Required action:
Within the listing below, please copy exactly the lines between the line holding "产品中心 (410, 171)" and the line holding "新闻资讯 (570, 171)", inclusive.

Data provided:
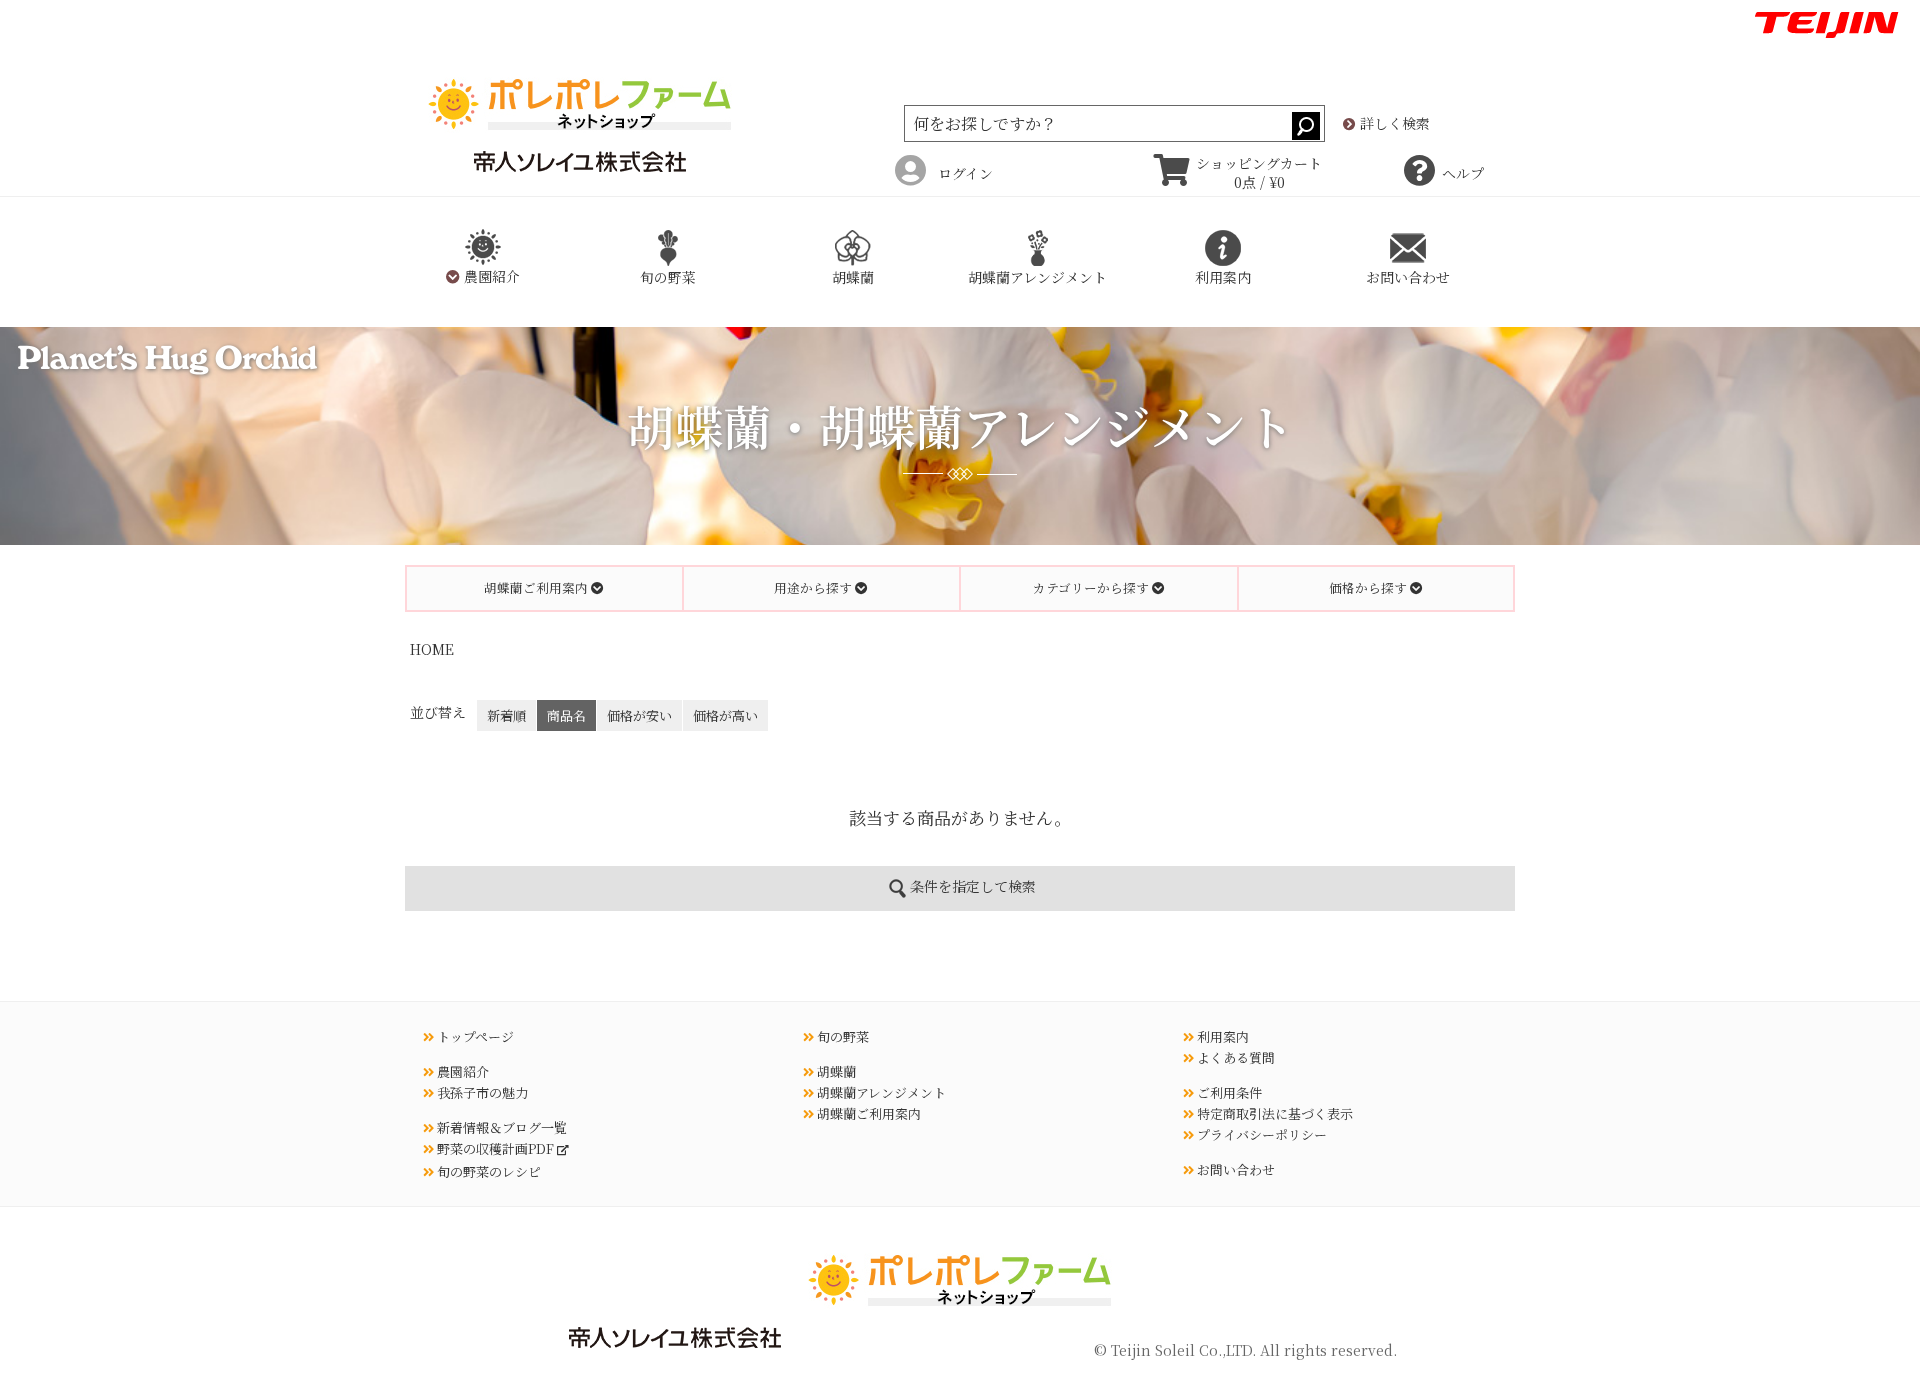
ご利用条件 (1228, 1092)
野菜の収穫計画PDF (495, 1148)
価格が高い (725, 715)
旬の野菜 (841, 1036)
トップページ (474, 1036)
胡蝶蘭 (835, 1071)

* * *

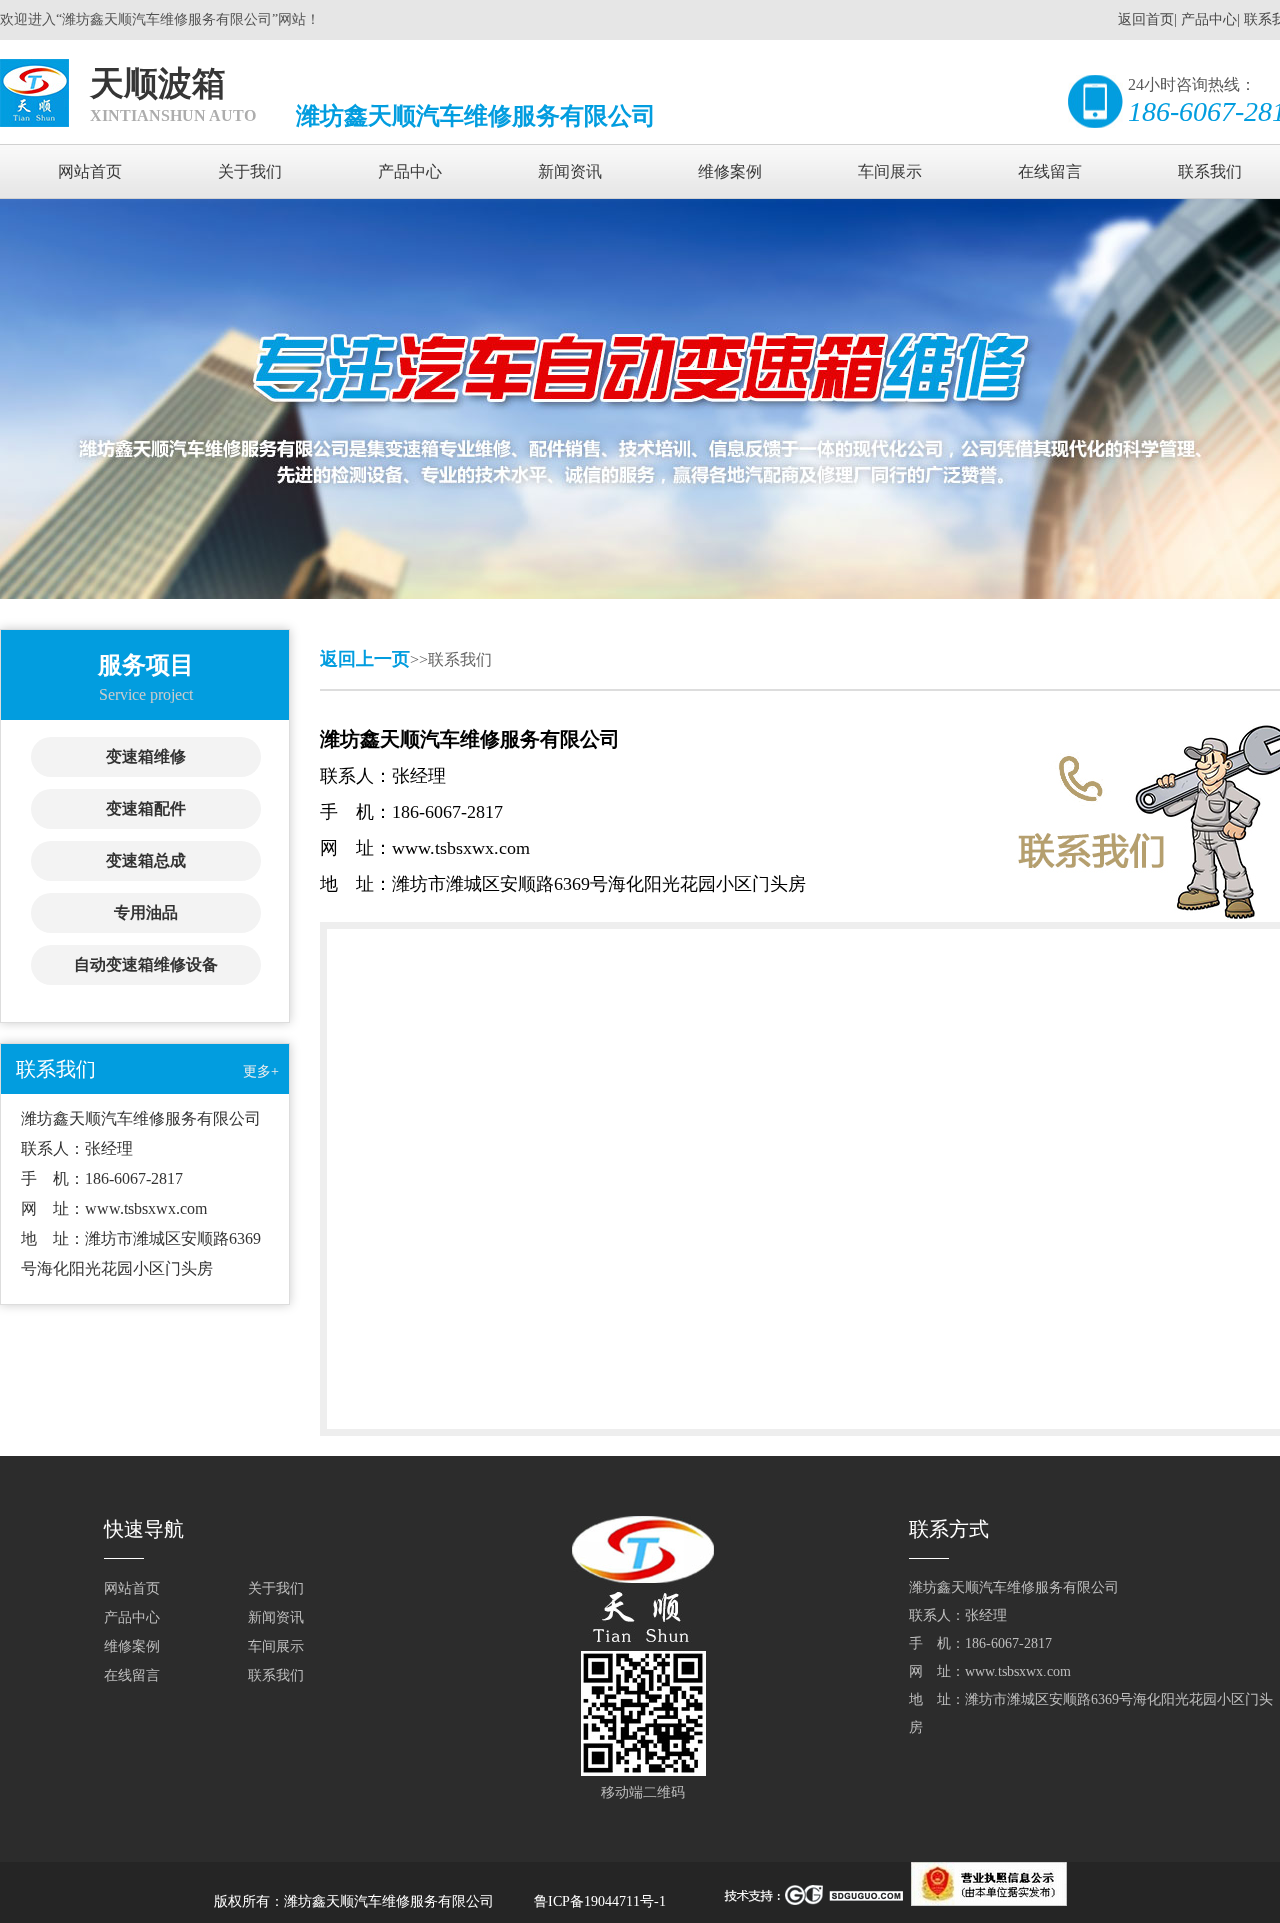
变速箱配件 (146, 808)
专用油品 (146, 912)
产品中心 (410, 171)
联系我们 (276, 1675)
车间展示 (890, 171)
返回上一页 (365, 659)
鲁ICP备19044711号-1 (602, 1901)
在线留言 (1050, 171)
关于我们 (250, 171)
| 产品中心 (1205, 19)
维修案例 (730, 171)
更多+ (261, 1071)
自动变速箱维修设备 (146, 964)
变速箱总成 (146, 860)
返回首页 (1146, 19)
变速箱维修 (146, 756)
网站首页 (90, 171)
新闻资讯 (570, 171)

Response to this task:
产品中心 (410, 171)
联系我们 (276, 1675)
车间展示 (890, 171)
返回上一页 (365, 659)
鲁ICP备19044711号-1 (602, 1901)
在线留言 (1050, 171)
关于我们 (250, 171)
| 产品中心 (1205, 19)
维修案例 (730, 171)
更多+ (261, 1071)
自动变速箱维修设备 (146, 964)
变速箱总成 (146, 860)
返回首页 (1146, 19)
变速箱维修 (146, 756)
网站首页 (90, 171)
新闻资讯 (570, 171)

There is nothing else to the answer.